A última tentativa ocorreu em maio quando policiais foram na cada onde Flávia e questionaram porque vivia naquelas condições e porque estava tão magra e desnutrida. “Ela mais uma vez se negou a sir de lá a garantiu que estava muito bem com a vida que levava e classificou a família como intolerantes religiosos que apenas a perseguiam e pediu para que todos a deixassem em paz…Ela era maior e não podia ser obrigada a nada. Se forçássemos a retirada dela, ela poderia nos denunciar para a polícia. Ficamos de mãos atadas!”, relembra.

À essa altura a Delegacia Especializada no Atendimento à Mulher (DEAM) já havia aberto inquérito para apurar o caso a pedido da família. Em 18 de junho, Flávia foi levada em condições críticas ao Pronto-Socorro do Guamá, apresentada pelo casal Marcelle e Ronnyson como “vizinha”. Desnutrida e com pressão muito baixa, foi deixada sem documentos e sob cuidados médicos limitados — o casal fugiu da unidade antes do final do atendimento, após falarem com a assistência social do Pronto Socorro.

Família só soube da morte 12 dias depois

A vítima faleceu no dia seguinte, 19 de junho, vítima de desnutrição grave, conforme atestado médico. Sem a identificação, o corpo foi registrado como indigente, mas após a investigação a família conseguiu garantir um funeral digno. “Flávia faleceu dia 19 e a família só foi comunicada dia 1˚ de julho, 12 dias depois, isso porque a delegada descobriu e nos informou.

Durante todo esse tempo a Marcelle e sua família continuaram vivendo sua vida normalmente mesmo sabendo que a Flávia estava morta, inclusive com várias postagens em redes sociais falando que a Flávia estava treinando, indo ao shopping e restaurantes…”

A prisão preventiva do casal Marcelle Débora Ferreira Araújo, de 51 anos, e seu companheiro, Ronnyson dos Santos Alcântara, de 50, ocorreu na manhã da última sexta-feira, decretada pela 1ª Vara de Inquéritos Policiais de Belém, acompanhada de mandados de busca e apreensão, sob a acusação de violência psicológica, maus-tratos e exploração financeira, cujas práticas teriam resultado na morte de uma das seguidoras, identificada como Flávia Cunha Costa, de 43 anos.

A Polícia Civil assegura que a investigação continua, com possíveis outras vítimas sendo identificadas. A delegada Bruna Paolucci, titular da DEAM, faz um alerta: denúncias podem ser feitas de forma sigilosa pelo canal 181 ou via DEAM Virtual, que também oferece medidas protetivas às mulheres.

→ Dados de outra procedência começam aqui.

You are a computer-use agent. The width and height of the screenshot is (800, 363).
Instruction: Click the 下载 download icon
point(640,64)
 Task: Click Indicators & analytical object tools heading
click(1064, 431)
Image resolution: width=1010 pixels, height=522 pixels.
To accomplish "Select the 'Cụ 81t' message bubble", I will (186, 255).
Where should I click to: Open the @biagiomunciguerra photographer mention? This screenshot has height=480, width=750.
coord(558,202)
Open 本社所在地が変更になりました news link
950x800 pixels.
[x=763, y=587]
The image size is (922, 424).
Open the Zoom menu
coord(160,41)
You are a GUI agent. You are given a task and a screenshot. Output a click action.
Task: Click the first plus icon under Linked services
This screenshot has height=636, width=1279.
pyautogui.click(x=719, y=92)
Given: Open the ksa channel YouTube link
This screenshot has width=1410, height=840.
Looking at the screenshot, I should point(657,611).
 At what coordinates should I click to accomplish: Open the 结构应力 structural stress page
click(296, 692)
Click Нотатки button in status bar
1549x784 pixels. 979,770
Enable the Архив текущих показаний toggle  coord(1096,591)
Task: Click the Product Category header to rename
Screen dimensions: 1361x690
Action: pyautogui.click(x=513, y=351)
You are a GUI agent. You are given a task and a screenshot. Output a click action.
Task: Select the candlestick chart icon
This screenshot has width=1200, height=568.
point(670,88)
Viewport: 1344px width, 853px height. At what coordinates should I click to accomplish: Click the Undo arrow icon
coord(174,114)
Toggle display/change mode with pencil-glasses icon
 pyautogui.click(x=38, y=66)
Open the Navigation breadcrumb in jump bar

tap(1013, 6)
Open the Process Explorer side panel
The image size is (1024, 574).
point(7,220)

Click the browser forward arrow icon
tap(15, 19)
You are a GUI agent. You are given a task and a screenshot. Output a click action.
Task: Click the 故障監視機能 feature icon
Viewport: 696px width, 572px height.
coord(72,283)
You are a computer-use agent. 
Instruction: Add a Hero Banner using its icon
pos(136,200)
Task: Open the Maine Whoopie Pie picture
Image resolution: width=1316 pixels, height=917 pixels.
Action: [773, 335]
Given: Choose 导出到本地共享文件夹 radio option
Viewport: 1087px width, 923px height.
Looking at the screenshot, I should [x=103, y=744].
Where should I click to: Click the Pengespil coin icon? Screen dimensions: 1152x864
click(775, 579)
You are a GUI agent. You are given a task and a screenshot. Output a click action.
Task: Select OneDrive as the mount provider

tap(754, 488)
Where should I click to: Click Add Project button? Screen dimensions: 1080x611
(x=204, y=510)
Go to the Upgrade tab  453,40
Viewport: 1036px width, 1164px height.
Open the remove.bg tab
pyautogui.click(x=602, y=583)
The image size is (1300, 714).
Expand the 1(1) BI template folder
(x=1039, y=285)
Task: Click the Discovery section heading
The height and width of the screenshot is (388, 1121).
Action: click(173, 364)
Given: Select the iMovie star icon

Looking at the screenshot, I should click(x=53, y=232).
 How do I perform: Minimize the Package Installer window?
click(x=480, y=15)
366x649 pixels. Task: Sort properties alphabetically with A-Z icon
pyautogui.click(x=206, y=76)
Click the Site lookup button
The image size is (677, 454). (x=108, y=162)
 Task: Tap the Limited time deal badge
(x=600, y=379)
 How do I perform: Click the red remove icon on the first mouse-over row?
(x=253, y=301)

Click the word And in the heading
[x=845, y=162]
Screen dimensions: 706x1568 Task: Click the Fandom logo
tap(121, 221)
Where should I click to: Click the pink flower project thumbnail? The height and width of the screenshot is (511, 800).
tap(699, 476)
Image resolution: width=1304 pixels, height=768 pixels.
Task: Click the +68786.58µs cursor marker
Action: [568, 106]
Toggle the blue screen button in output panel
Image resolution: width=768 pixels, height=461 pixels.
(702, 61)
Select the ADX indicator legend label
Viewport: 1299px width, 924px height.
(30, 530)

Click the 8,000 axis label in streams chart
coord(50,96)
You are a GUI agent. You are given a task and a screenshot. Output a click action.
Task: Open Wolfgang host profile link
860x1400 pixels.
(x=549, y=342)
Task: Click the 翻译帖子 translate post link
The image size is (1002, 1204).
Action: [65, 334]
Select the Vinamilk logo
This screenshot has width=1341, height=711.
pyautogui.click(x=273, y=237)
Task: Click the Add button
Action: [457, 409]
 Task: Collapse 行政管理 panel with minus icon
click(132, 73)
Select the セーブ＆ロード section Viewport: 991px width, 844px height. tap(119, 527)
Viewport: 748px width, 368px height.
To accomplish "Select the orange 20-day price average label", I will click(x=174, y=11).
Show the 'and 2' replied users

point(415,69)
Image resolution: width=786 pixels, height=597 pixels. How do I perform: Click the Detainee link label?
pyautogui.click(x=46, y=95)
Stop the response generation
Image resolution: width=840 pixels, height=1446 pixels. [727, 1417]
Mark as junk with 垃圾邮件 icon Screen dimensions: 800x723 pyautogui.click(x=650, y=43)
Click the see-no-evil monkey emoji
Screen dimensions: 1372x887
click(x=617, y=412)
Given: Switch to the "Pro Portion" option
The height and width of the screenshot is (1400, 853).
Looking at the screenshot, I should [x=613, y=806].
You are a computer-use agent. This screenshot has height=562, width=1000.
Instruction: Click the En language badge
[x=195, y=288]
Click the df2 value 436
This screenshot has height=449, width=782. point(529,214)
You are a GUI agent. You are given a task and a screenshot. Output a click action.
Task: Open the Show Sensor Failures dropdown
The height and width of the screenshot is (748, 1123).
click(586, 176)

“A história não pode ser esquecida. Não é só sobre uma vítima, é sobre o perigo do abuso travestido de fé. É sobre outras vidas que ainda podem ser salvas. Por isso, pedimos justiça. Justiça para Flávia. Justiça para sua memória. Justiça para que casos como o dela não se repitam”, garante a advogada Ana Paula da Silva.